Stored data:
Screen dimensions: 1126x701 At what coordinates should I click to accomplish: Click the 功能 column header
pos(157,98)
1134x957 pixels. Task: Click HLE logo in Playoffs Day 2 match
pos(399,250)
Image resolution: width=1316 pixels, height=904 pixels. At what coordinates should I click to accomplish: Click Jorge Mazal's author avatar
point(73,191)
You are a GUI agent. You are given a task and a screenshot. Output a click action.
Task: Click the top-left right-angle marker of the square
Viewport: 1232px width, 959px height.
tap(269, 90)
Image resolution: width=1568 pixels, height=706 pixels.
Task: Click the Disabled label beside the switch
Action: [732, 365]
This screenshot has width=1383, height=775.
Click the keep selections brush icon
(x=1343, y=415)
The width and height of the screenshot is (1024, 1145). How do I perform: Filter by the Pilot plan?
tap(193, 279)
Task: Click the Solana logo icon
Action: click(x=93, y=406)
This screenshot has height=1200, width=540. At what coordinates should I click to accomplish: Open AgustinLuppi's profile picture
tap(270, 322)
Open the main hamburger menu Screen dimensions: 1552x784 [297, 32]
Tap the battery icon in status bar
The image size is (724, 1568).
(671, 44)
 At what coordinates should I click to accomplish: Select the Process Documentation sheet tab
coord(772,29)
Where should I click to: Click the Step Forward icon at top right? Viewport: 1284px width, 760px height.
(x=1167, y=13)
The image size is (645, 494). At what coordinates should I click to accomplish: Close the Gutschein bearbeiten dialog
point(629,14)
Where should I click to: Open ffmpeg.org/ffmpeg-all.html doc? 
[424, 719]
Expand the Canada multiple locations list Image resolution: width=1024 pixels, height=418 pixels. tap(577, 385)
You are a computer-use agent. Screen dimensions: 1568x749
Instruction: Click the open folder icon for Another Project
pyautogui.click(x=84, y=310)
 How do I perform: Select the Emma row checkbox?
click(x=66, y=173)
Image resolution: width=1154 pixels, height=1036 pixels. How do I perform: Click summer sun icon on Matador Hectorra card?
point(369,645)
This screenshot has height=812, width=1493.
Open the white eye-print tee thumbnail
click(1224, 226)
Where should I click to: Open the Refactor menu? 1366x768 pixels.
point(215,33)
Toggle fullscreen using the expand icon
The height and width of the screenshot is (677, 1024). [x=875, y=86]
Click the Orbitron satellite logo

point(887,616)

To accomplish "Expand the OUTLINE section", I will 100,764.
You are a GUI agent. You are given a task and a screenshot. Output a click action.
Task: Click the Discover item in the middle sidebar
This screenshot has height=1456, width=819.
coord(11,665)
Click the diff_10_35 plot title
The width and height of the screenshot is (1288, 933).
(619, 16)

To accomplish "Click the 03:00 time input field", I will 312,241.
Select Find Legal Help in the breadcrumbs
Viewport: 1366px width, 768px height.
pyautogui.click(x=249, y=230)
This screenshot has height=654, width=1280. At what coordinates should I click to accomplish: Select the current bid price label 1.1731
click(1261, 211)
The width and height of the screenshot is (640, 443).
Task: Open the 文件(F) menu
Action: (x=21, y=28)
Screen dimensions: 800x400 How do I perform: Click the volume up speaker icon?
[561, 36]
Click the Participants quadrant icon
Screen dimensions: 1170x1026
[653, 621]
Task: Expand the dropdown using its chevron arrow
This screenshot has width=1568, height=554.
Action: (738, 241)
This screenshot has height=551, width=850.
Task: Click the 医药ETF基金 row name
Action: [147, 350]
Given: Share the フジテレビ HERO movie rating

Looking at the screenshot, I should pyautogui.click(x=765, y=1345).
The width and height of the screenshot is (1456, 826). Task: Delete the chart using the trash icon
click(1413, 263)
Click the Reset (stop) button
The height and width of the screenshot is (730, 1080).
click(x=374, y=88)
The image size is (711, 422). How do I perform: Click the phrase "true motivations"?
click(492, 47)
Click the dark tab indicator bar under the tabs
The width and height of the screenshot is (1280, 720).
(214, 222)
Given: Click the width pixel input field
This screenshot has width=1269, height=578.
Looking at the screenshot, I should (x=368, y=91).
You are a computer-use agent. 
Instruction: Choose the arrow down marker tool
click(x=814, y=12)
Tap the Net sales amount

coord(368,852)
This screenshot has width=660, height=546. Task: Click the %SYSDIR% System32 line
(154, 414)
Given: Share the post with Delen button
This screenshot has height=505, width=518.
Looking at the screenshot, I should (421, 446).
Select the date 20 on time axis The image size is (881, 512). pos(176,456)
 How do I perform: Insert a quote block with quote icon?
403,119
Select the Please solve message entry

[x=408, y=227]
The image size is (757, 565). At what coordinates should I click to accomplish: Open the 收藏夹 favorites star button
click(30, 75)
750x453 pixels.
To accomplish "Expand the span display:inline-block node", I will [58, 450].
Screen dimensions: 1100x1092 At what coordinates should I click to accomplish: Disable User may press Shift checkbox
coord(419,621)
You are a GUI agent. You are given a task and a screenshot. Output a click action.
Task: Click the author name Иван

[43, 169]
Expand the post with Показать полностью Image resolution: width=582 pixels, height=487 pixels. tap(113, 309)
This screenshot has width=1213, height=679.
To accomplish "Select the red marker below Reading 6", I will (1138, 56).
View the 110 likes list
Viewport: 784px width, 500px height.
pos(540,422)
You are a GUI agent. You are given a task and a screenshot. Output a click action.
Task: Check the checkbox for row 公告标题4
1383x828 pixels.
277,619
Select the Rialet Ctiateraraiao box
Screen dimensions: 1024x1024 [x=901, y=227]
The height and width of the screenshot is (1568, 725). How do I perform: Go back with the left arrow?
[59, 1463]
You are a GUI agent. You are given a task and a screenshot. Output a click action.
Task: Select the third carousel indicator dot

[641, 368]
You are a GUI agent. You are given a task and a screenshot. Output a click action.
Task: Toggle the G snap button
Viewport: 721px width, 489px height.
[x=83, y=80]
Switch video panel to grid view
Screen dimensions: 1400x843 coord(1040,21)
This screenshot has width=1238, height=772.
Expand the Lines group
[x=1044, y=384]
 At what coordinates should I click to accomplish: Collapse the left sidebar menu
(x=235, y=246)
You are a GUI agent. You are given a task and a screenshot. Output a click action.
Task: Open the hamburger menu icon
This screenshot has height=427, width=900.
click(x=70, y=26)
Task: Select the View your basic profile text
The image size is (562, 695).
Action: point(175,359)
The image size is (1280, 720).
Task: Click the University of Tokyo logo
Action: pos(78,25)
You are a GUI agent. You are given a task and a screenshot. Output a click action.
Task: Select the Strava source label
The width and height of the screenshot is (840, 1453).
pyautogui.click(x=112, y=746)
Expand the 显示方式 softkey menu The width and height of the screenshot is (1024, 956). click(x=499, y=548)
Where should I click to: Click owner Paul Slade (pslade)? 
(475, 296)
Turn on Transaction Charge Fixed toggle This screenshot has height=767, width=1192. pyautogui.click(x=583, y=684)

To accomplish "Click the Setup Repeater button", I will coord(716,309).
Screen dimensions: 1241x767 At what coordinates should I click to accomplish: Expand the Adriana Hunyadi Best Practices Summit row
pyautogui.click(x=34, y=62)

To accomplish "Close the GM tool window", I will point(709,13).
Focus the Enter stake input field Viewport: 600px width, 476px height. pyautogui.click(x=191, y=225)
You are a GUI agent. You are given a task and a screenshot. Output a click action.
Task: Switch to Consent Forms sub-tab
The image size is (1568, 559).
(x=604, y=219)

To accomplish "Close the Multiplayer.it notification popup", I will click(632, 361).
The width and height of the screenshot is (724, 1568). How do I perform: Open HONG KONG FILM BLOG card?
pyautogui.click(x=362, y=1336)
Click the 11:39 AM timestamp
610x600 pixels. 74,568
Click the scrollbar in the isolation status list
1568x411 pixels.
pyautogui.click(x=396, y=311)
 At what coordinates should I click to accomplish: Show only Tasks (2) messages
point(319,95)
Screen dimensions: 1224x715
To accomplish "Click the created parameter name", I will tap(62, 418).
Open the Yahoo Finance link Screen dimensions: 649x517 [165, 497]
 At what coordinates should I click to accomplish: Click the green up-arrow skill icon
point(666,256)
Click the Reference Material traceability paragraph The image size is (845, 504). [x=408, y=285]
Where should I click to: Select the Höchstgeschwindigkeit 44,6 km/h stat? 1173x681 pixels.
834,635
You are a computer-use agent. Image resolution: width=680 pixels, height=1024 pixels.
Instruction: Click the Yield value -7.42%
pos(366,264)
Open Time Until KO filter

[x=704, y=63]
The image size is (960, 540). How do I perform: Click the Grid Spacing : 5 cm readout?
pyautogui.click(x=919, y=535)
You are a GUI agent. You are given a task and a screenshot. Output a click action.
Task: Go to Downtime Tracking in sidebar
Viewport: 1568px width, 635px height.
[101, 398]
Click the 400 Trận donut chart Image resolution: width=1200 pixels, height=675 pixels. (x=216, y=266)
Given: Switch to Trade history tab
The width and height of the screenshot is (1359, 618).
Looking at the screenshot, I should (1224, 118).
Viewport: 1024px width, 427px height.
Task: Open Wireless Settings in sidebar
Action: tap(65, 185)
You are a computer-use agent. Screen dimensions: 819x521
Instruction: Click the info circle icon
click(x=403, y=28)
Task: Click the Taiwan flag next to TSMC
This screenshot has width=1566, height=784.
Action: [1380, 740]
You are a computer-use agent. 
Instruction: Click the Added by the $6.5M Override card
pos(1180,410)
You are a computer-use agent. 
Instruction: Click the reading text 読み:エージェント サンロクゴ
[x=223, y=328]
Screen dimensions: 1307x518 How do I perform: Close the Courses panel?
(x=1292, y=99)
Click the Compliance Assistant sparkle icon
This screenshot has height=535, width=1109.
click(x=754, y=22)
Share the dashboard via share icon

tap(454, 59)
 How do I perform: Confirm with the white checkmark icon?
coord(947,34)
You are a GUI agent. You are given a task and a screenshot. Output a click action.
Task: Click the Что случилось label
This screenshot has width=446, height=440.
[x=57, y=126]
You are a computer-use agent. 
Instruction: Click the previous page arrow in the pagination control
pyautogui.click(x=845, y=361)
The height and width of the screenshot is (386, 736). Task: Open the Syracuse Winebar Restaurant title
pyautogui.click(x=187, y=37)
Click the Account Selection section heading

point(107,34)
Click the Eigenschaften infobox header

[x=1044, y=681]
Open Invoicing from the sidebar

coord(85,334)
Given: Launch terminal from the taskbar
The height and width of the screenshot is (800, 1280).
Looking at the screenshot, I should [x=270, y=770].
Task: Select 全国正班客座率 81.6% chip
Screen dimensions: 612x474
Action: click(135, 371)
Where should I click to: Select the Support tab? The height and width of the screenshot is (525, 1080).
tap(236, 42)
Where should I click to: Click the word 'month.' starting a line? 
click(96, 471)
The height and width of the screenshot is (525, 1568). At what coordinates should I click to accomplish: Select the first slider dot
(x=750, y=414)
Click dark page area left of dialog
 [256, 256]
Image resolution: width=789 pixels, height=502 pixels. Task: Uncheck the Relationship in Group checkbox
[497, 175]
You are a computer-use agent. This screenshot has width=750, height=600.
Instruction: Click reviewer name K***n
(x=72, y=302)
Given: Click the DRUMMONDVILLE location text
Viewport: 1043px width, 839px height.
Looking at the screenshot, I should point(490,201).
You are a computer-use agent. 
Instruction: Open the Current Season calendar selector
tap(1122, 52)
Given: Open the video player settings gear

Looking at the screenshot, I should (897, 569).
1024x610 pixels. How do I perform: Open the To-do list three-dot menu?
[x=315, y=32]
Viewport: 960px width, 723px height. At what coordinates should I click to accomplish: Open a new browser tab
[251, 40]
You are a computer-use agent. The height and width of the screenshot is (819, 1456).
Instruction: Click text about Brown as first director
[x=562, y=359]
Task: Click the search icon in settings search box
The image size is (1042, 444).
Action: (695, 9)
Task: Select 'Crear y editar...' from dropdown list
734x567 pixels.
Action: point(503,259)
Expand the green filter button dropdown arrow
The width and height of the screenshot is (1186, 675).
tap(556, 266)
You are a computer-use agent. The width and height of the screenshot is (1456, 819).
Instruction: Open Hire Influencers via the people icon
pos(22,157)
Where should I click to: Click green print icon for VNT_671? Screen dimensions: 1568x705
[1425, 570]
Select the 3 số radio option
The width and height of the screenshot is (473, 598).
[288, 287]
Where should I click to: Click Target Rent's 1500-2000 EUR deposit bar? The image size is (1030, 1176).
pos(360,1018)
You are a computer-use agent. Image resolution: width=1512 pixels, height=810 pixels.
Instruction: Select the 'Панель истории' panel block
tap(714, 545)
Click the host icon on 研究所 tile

◆ Task description: In the entries above, find the line with "This screenshot has width=446, height=440." and the line with "Given: Launch terminal from the taskbar", then restate word for word both of them and every line between, with nothing more.

◆ Finished exercise:
This screenshot has width=446, height=440.
[x=57, y=126]
You are a computer-use agent. 
Instruction: Click the previous page arrow in the pagination control
pyautogui.click(x=845, y=361)
The height and width of the screenshot is (386, 736). Task: Open the Syracuse Winebar Restaurant title
pyautogui.click(x=187, y=37)
Click the Account Selection section heading

point(107,34)
Click the Eigenschaften infobox header

[x=1044, y=681]
Open Invoicing from the sidebar

coord(85,334)
Given: Launch terminal from the taskbar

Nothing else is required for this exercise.